Gründung der Internationalen Agentur für erneuerbare Energien in Bonn

Mehr als 100 Länder beteiligt

Regierungsvertreter aus mehr als 100 Ländern sind am Sonntag in Bonn zur Gründungskonferenz der Internationalen Agentur für erneuerbare Energien (IRENA) eingetroffen. Etwa die Hälfte der teilnehmenden Länder will am Montag 26 . Januar den Gründungsvertrag unterzeichnen. Die Internationale Agentur für Erneuerbare Energien ist eine Initiative von EUROSOLAR-Präsident Hermann Scheer (SPD). In den vergangenen Jahren haben die deutsche Bundesregierung wie auch die dänischen und die spanische Re­gierung die Initiative vorangetrieben. Zu den Zielen der IRENA gehört die Beratung und Unterstüt­zung von Industrie- und Entwicklungsländern beim Ausbau erneuerbarer Energien. Außerdem sollen über die Agentur einheitliche Rahmen­bedingungen für alle Teilnehmerstaaten geschaffen werden.

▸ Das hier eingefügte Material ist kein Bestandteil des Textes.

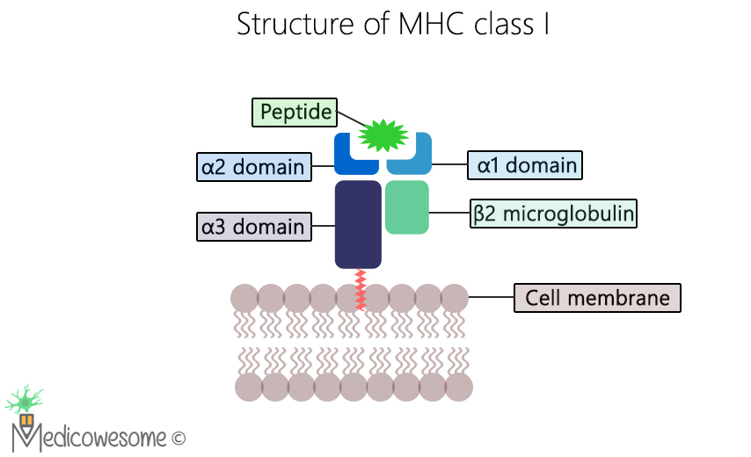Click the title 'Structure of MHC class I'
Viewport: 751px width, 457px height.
click(393, 25)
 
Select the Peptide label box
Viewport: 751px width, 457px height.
click(295, 112)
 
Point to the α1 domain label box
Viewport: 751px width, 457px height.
click(527, 164)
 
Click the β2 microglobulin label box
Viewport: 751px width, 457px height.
click(553, 214)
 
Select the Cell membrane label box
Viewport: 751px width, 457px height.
click(597, 298)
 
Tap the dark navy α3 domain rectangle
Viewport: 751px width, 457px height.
click(358, 224)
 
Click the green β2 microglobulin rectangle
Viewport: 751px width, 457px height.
click(407, 207)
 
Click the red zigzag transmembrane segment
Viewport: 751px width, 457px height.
click(360, 290)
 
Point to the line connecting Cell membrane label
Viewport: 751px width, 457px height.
click(491, 298)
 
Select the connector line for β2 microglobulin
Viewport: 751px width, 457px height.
click(449, 214)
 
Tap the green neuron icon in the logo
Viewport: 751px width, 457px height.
click(25, 401)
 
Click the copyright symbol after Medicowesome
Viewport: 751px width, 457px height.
click(179, 437)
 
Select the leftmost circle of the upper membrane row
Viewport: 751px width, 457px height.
click(244, 298)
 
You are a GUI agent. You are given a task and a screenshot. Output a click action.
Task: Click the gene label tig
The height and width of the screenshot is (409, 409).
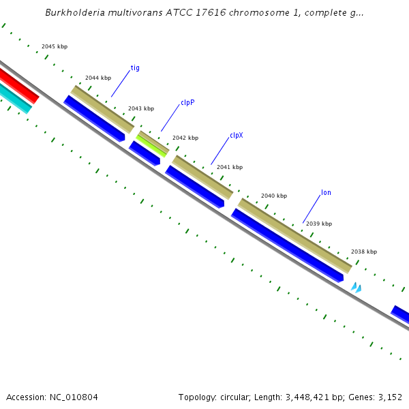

Über den künftigen Sitz der IRENA wird im Juni ent­schieden. Neben Deutschland haben bereits Österreich, Dänemark, Spanien, die Vereinigten Arabischen Emirate, Kenia und Pakistan ihr Interesse bekundet. Sollte Deutschland den Zuschlag erhalten, hat die Bundesregierung Bonn als Standort festgelegt. Die Agentur wird nach der Standortentscheidung die Arbeit mit 50 Mitarbeitern aufnehmen und soll im Endstadium 250 Menschen beschäftigen.